Chihayafuru: In one of Sumire's Establishing Character Moments, her friend tells her that Taichi is way out of her league, and Sumire smirks and responds that in actual fact, her slightly above average looks make her perfectly fit the position of a Shoujo Genre manga heroine! And she even has an overly pretty girl in Chihaya to be her rival! She also tries to invoke it later on, telling Taichi that she doesn't mind standing on the train because other people might need to sit more than her in order to put on a sweet Naïve Everygirl image. What Sumire doesn't seem to realise is that Chihayafuru is Josei, not Shoujo, and rather than being a romance, it's actually a sports manga, albeit one with strong romantic elements.
Takumi Aldini in Shokugeki no Soma is very well aware that he is the main character's rival, and has all the attributes needed to be a classic Shounen manga rival. He just hasn't twigged to the fact that he is in an Ecchi cooking comedy set in a high school rather than a Shounen high school action series, and that Soma has several rivals who are more dangerous to him (Takumi is on the list, sure, but he's more like number five or six, rather than number one).
In the first chapter Keiichi's escalating paranoia and schizophrenia makes him believe that he's in a horror story where the seemingly peaceful residents of an isolated country town butcher a newcomer- i.e, him. He's correct about the genre, but his idea of who the antagonists are couldn't be more wrong. Mion and Rena are trying to save Keiichi, and their reasons for lying to him are entirely harmless. In fact, they're in as much danger as he is.

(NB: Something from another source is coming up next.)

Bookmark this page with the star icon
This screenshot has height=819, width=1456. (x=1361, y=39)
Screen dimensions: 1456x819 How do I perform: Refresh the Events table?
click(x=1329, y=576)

Rika believes she's in a tragedy, where her friends' inability to overcome their distrust and hatred will inevitably doom them. This belief, more than anything else, is what delays their Character Development and eventual happy ending.
Miyo believes that Oyashiro is a wrathful god of death and bloodshed, who punishes heretics. In reality, Oyashiro is just the spirit of a deceased human- no better or worse than anyone else- and holds very little power.
Yu-Gi-Oh! ARC-V has several characters, including Yuya, think that they're in a regular Yu-Gi-Oh! show and not a Sword Art Online-style Deconstruction. Also, several characters in the Synchro dimension haven't yet caught on to the fact that the inter-dimensional war is real and that the threat of invasion is a little bit more urgent then rising up against the unfair class system.
Bleach: In keeping with the theme of him being a luchadore who has cheering fans to please, Mask de Masculine views himself as the hero and the Soul Reapers as the villains that must be defeated, even though it's the Quincies who are threatening the balance between worlds. If he was in a wrestling ring, he'd be right. As he's part of an invading army whose leader is trying to destroy the spiritual being who is holding the three worlds together, he's very, very wrong.
In Magic Knight Rayearth, Fuu Hououji immediately starts identifying similarities between what's happening to them and the series of events in a JRPG—evolving in skill by fighting monsters, obtaining a legendary weapon, being sent on a journeying quest, etc etc. She gets flustered when Reality Ensues in the form of Alcyone, who they don't have enough 'experience points' to handle, and doesn't realize until far too late that they are actually in a Deconstruction of the Save the Princess plot where the "final boss" is not what he seems.